AIM: Transcribe the following passage about the minesweeper USS Positive in full, copying every word and punctuation mark unchanged.

SOURCE EXCERPT:
◆ ◆ ◆ ◆ ◆ ◆ ◆

USS Positive (AMc-95) was an Acme-class coastal minesweeper acquired by the U.S. Navy for the dangerous task of removing mines from minefields laid in the water to prevent ships from passing.

Positive was laid down 7 June 1941 by the Noank Shipbuilding Co., Noank, Connecticut, launched 7 March 1942 sponsored by Miss Elizabeth W. Dunn, and placed in service 20 August 1942.

World War II service 

After shakedown, Positive departed Miami, Florida, 19 February 1943, for Guantanamo Bay, Cuba. After performing minesweeping duty for the Naval Operating Base at Guantanamo, from March 1943 to January 1945, she departed Guantanamo 21 January for San Juan, Puerto Rico. Upon completion of duty, she arrived at Charleston, South Carolina, 7 September. Positive was placed out of service 12 November 1945, and struck from the Naval Vessel Register 8 May 1946. She was delivered for deposal to the Maritime Commission, Charleston, 7 November 1946.

◆ ◆ ◆ ◆ ◆ ◆ ◆

PROVIDED DATA:
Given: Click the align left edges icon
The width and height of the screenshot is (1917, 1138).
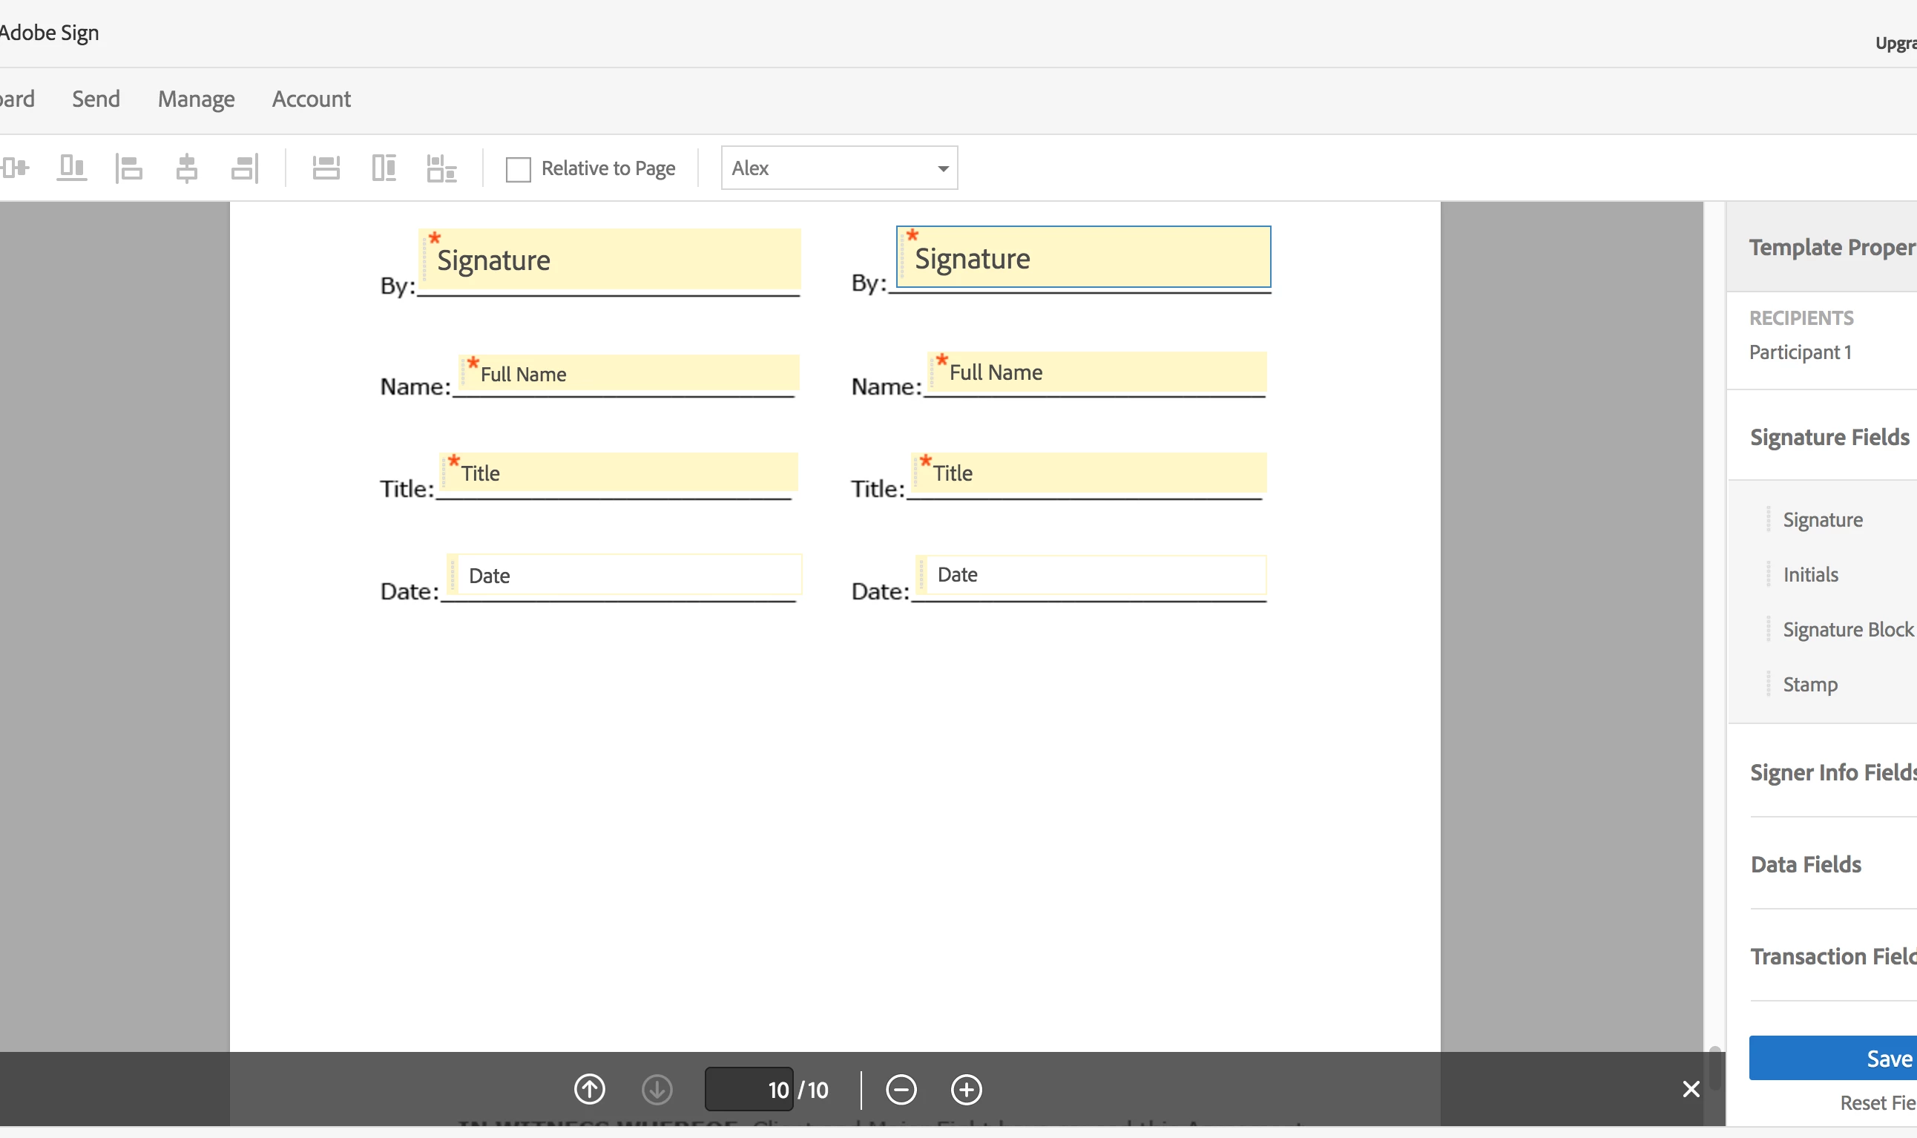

◆ ◆ ◆ ◆ ◆ ◆ ◆

RESULT FOR THIS TASK:
USS Positive (AMc-95) was an Acme-class coastal minesweeper acquired by the U.S. Navy for the dangerous task of removing mines from minefields laid in the water to prevent ships from passing.

Positive was laid down 7 June 1941 by the Noank Shipbuilding Co., Noank, Connecticut, launched 7 March 1942 sponsored by Miss Elizabeth W. Dunn, and placed in service 20 August 1942.

World War II service 

After shakedown, Positive departed Miami, Florida, 19 February 1943, for Guantanamo Bay, Cuba. After performing minesweeping duty for the Naval Operating Base at Guantanamo, from March 1943 to January 1945, she departed Guantanamo 21 January for San Juan, Puerto Rico. Upon completion of duty, she arrived at Charleston, South Carolina, 7 September. Positive was placed out of service 12 November 1945, and struck from the Naval Vessel Register 8 May 1946. She was delivered for deposal to the Maritime Commission, Charleston, 7 November 1946.